→ **WHAT THE TASK ASKS**
Starting at the line that contains "Where should I", write out every line through the end of the records below exactly as it appears, and leave out all pictures.

→ **INPUT MATERIAL**

⟨

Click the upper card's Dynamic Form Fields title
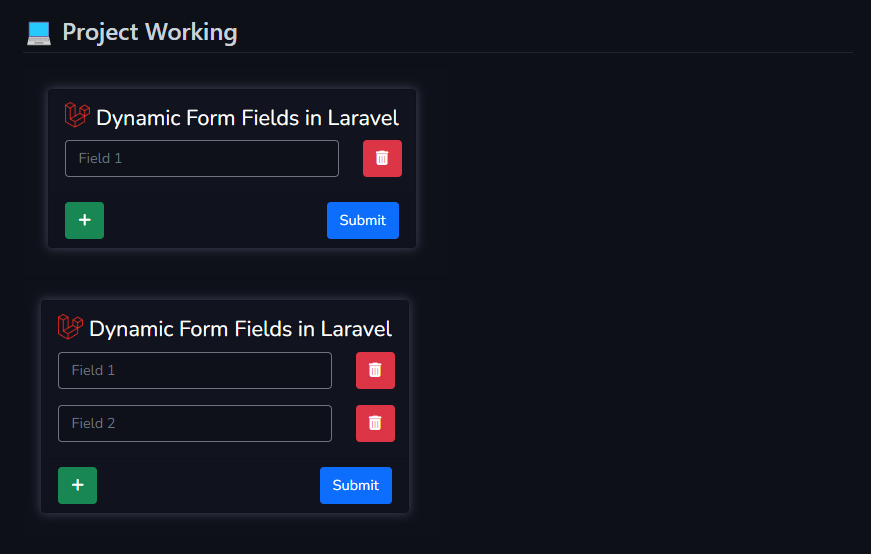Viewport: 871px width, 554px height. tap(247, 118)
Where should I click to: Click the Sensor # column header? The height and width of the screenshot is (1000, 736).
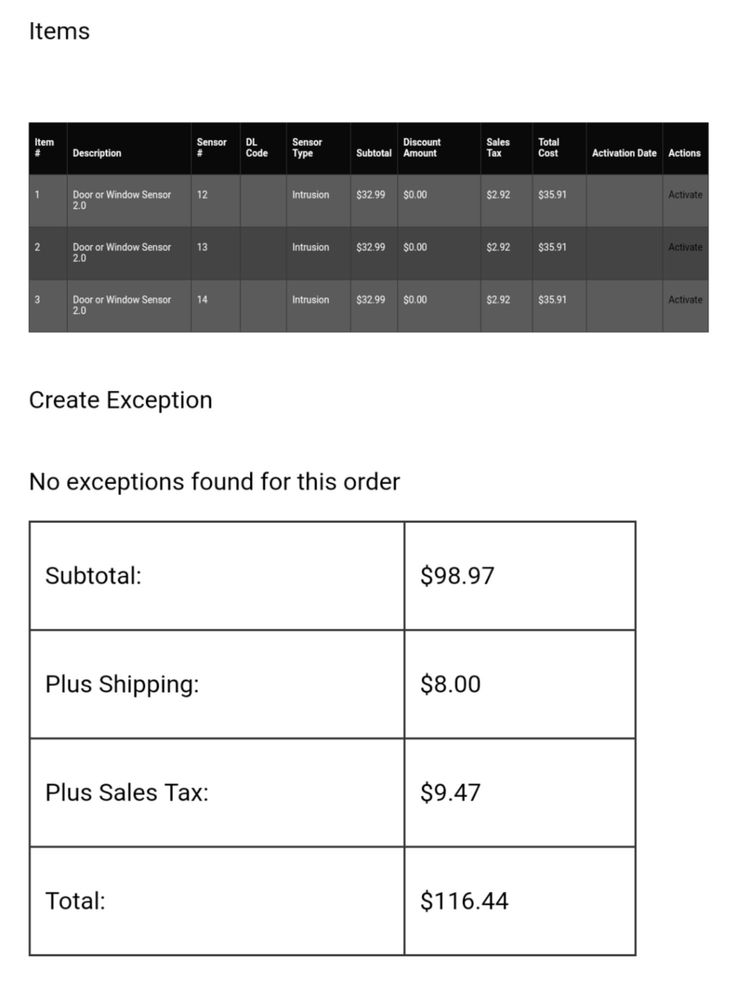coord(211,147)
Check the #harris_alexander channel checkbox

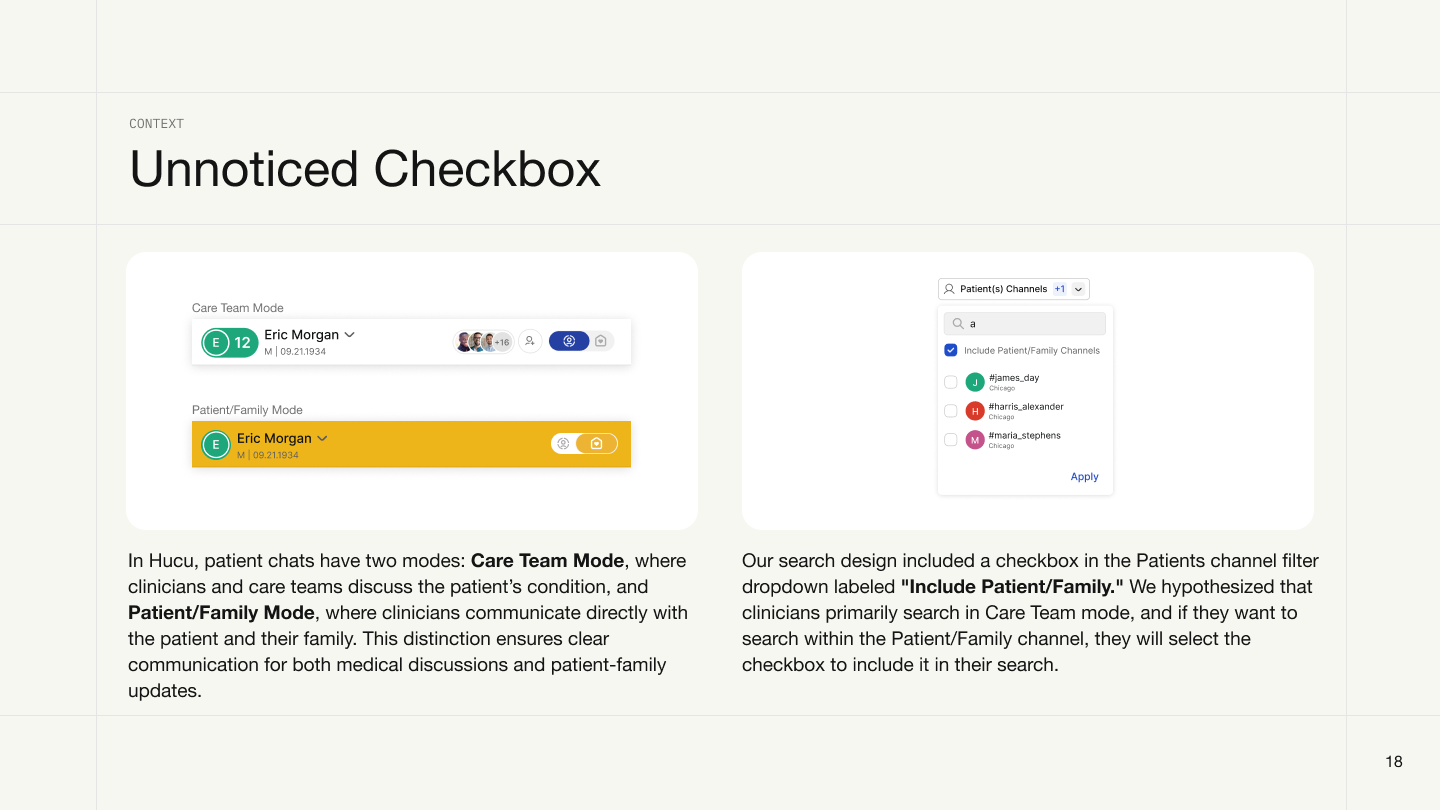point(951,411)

⟩

→ **ANSWER BELOW**
Where should I click to: Click the Sensor # column header? The height and width of the screenshot is (1000, 736).
coord(211,147)
Check the #harris_alexander channel checkbox

point(951,411)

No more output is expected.